I think the importance of doing a job is not who does it; it's that the parameters for doing the job are set and controlled. That would be the role of the Grain Commission, whether it be their inspectors or whether it be the contractor's.

There are instances where people may perform better under the private sector than the public.

12:25 p.m.

Liberal

Wayne Easter Liberal Malpeque, PE

I want to come back to the whole issue of mandate and governance structure, which is the key question. We've heard from Mr. Johnson.

I think you may be talking about somewhat close to the current system but with some changes, but not going to exactly what's recommended in the report. Do you want to run that by us again? That is a controversial area in terms of the makeup of the Canadian Grain Commission, itself.

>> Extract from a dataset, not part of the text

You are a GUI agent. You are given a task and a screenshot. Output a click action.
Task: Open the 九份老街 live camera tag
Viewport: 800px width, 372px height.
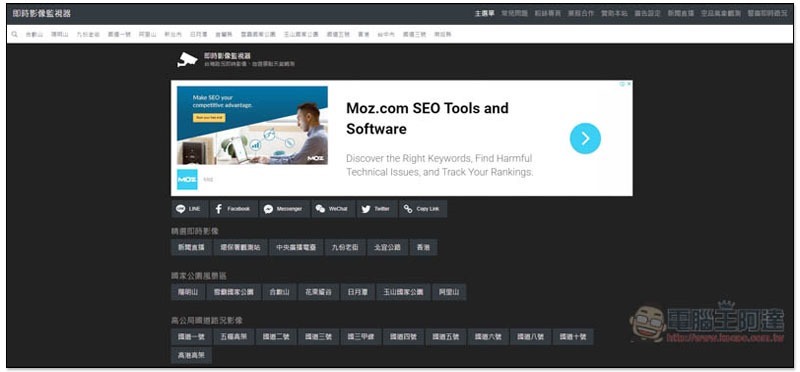345,247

You'd certainly get no disagreement from me in terms of the need to have people who are actually working the ground, as the assistant commissioners do.

12:25 p.m.

President, Great West Railway

Conrad Johnson

We definitely don't want them appointed. We want them hired.

Again, we're not hung up on the semantics of calling them assistant commissioners. We just want to make sure someone with some title is in the field working with day-to-day problems that occur on the prairies, and not back in Winnipeg.

12:25 p.m.

Liberal

Wayne Easter Liberal Malpeque, PE

I think there's a lot of good information here. The only other thing I had, Mr. Chair, is I would like someone to find out about the Ontario Corn Growers' model that Vicki talked about. Perhaps the researchers could look into that.

Where would we go to find information on the black box technology? I mean, it is 2006. We have to utilize the technologies that are available to us. I'm wondering if there is a direct discrepancy in cost between what Conrad said and what Alex said earlier.

What was the cost that this could be rented for, Conrad?

12:25 p.m.

President, Great West Railway

Conrad Johnson

It's DuPont technology. They demonstrated it at our wheat growers convention. They will lease that for $750 a month.

It's not huge. It's two feet by two feet by two feet.

12:25 p.m.

Liberal

Wayne Easter Liberal Malpeque, PE

So it's like with a regular grain sample. You dump a sample in and it comes up with the falling numbers or whatever.

12:25 p.m.

President, Great West Railway

Conrad Johnson

I forget. There are six or seven different....

12:25 p.m.

Liberal

Wayne Easter Liberal Malpeque, PE

We need to get a handle on that, because I think that would overcome some of the concerns that Dr. Fowler is talking about--correct?--in terms of opening up opportunities for other characteristics and other uses. And that, along with a statutory declaration, would certainly I think give the safety check in terms of assuring the quality that we say is there into a foreign market.

12:30 p.m.

Professor, Plant Sciences Department, University of Saskatchewan

Dr. Brian Fowler

There are a number of issues here in terms of the quality. You said earlier that we have the best wheat in the world. Well, I think that statement can certainly be challenged, because the Australians would have every right to claim that right now. I think it depends an awful lot on whether you're talking about something that goes out by a boat load or something that's going out on a smaller volume.

One of the big problems we have in western Canada is that we have no way of dealing with the smaller volumes. Certainly this type of technology--and I have not seen it--would allow us to be able to solve both problems. We could maintain the type of quality that we need in this mass shipment, and it would also allow us to get into some of the niche markets, and that's where all your big markets start.

12:30 p.m.

Liberal

Wayne Easter Liberal Malpeque, PE

How about if we said we had the best grain breeders in the world? Would that work?

12:30 p.m.

Professor, Plant Sciences Department, University of Saskatchewan

Dr. Brian Fowler

Well, right now--you stopped me--there is a major discrepancy. In terms of being best, you have to have resources, and the Australians have about ten times the resources we have. So we're a long way behind.

12:30 p.m.

Liberal

Wayne Easter Liberal Malpeque, PE

Tell these guys that. Tell them we need resources.